+++ RECORDS SHOWN

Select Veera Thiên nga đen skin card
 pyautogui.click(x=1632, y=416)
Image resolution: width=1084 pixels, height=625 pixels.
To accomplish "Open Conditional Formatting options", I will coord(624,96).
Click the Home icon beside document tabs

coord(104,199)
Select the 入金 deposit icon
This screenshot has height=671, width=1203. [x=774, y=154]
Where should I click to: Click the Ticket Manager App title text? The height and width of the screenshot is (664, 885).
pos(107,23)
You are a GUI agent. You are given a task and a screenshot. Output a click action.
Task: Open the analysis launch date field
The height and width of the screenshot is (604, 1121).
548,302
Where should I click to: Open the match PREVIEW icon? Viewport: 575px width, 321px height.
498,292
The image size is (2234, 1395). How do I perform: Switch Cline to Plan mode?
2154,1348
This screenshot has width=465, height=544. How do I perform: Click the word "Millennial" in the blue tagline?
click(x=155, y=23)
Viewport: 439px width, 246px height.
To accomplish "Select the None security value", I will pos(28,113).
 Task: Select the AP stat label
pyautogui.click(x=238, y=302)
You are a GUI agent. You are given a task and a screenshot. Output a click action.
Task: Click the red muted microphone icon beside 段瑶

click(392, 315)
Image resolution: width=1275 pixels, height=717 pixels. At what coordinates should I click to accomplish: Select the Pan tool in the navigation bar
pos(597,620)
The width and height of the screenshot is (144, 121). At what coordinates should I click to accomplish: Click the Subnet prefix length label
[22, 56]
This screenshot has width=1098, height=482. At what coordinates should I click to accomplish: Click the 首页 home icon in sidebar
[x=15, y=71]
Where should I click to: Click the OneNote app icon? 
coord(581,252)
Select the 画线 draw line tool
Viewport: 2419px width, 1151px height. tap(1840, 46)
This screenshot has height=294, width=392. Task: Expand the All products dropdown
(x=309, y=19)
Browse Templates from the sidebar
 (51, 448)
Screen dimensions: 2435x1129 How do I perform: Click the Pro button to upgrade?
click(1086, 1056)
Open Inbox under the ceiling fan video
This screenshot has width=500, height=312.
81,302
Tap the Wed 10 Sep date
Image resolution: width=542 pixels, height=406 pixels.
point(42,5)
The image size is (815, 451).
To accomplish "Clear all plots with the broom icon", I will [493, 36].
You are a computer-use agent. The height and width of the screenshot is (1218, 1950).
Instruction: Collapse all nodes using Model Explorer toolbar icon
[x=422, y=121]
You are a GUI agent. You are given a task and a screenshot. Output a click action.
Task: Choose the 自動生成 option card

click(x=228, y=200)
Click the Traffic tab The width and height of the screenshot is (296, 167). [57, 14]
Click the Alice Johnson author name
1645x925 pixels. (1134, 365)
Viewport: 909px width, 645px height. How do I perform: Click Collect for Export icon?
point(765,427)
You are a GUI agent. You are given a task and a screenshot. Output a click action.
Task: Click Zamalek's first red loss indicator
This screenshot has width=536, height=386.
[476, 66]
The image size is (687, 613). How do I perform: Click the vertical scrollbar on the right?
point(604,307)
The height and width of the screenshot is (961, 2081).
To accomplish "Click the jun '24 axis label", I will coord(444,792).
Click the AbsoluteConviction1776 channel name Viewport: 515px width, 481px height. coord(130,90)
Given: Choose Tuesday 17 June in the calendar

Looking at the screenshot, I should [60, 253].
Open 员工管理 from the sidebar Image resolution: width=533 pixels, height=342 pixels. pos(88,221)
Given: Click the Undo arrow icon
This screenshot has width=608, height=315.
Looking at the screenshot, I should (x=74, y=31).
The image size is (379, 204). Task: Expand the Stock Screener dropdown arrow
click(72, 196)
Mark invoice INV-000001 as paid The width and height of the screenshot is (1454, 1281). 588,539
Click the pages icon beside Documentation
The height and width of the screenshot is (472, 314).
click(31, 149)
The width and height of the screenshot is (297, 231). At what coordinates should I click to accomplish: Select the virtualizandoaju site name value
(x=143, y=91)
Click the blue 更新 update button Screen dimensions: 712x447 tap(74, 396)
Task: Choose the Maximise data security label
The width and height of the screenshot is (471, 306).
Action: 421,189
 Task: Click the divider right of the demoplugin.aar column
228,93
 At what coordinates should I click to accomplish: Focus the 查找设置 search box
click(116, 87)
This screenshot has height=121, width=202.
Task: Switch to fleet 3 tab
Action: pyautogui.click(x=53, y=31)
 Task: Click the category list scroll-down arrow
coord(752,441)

++++++

:: STATED GOAL ::
Can you write out all the items above again, replacing "GUI agent" with "interface agent" wherever it appears and changing nothing else?

:: SOLVED PROBLEM ::
Select Veera Thiên nga đen skin card
 pyautogui.click(x=1632, y=416)
Image resolution: width=1084 pixels, height=625 pixels.
To accomplish "Open Conditional Formatting options", I will coord(624,96).
Click the Home icon beside document tabs

coord(104,199)
Select the 入金 deposit icon
This screenshot has height=671, width=1203. [x=774, y=154]
Where should I click to: Click the Ticket Manager App title text? The height and width of the screenshot is (664, 885).
pos(107,23)
You are a interface agent. You are given a task and a screenshot. Output a click action.
Task: Open the analysis launch date field
The height and width of the screenshot is (604, 1121).
548,302
Where should I click to: Open the match PREVIEW icon? Viewport: 575px width, 321px height.
498,292
The image size is (2234, 1395). How do I perform: Switch Cline to Plan mode?
2154,1348
This screenshot has width=465, height=544. How do I perform: Click the word "Millennial" in the blue tagline?
click(x=155, y=23)
Viewport: 439px width, 246px height.
To accomplish "Select the None security value", I will pos(28,113).
 Task: Select the AP stat label
pyautogui.click(x=238, y=302)
You are a interface agent. You are given a task and a screenshot. Output a click action.
Task: Click the red muted microphone icon beside 段瑶

click(392, 315)
Image resolution: width=1275 pixels, height=717 pixels. At what coordinates should I click to accomplish: Select the Pan tool in the navigation bar
pos(597,620)
The width and height of the screenshot is (144, 121). At what coordinates should I click to accomplish: Click the Subnet prefix length label
[22, 56]
This screenshot has width=1098, height=482. At what coordinates should I click to accomplish: Click the 首页 home icon in sidebar
[x=15, y=71]
Where should I click to: Click the OneNote app icon? 
coord(581,252)
Select the 画线 draw line tool
Viewport: 2419px width, 1151px height. tap(1840, 46)
This screenshot has height=294, width=392. Task: Expand the All products dropdown
(x=309, y=19)
Browse Templates from the sidebar
 (51, 448)
Screen dimensions: 2435x1129 How do I perform: Click the Pro button to upgrade?
click(1086, 1056)
Open Inbox under the ceiling fan video
This screenshot has width=500, height=312.
81,302
Tap the Wed 10 Sep date
Image resolution: width=542 pixels, height=406 pixels.
point(42,5)
The image size is (815, 451).
To accomplish "Clear all plots with the broom icon", I will [493, 36].
You are a computer-use agent. The height and width of the screenshot is (1218, 1950).
Instruction: Collapse all nodes using Model Explorer toolbar icon
[x=422, y=121]
You are a interface agent. You are given a task and a screenshot. Output a click action.
Task: Choose the 自動生成 option card

click(x=228, y=200)
Click the Traffic tab The width and height of the screenshot is (296, 167). [57, 14]
Click the Alice Johnson author name
1645x925 pixels. (1134, 365)
Viewport: 909px width, 645px height. How do I perform: Click Collect for Export icon?
point(765,427)
You are a interface agent. You are given a task and a screenshot. Output a click action.
Task: Click Zamalek's first red loss indicator
This screenshot has width=536, height=386.
[476, 66]
The image size is (687, 613). How do I perform: Click the vertical scrollbar on the right?
point(604,307)
The height and width of the screenshot is (961, 2081).
To accomplish "Click the jun '24 axis label", I will coord(444,792).
Click the AbsoluteConviction1776 channel name Viewport: 515px width, 481px height. coord(130,90)
Given: Choose Tuesday 17 June in the calendar

Looking at the screenshot, I should [60, 253].
Open 员工管理 from the sidebar Image resolution: width=533 pixels, height=342 pixels. pos(88,221)
Given: Click the Undo arrow icon
This screenshot has width=608, height=315.
Looking at the screenshot, I should (x=74, y=31).
The image size is (379, 204). Task: Expand the Stock Screener dropdown arrow
click(72, 196)
Mark invoice INV-000001 as paid The width and height of the screenshot is (1454, 1281). 588,539
Click the pages icon beside Documentation
The height and width of the screenshot is (472, 314).
click(31, 149)
The width and height of the screenshot is (297, 231). At what coordinates should I click to accomplish: Select the virtualizandoaju site name value
(x=143, y=91)
Click the blue 更新 update button Screen dimensions: 712x447 tap(74, 396)
Task: Choose the Maximise data security label
The width and height of the screenshot is (471, 306).
Action: 421,189
 Task: Click the divider right of the demoplugin.aar column
228,93
 At what coordinates should I click to accomplish: Focus the 查找设置 search box
click(116, 87)
This screenshot has height=121, width=202.
Task: Switch to fleet 3 tab
Action: pyautogui.click(x=53, y=31)
 Task: Click the category list scroll-down arrow
coord(752,441)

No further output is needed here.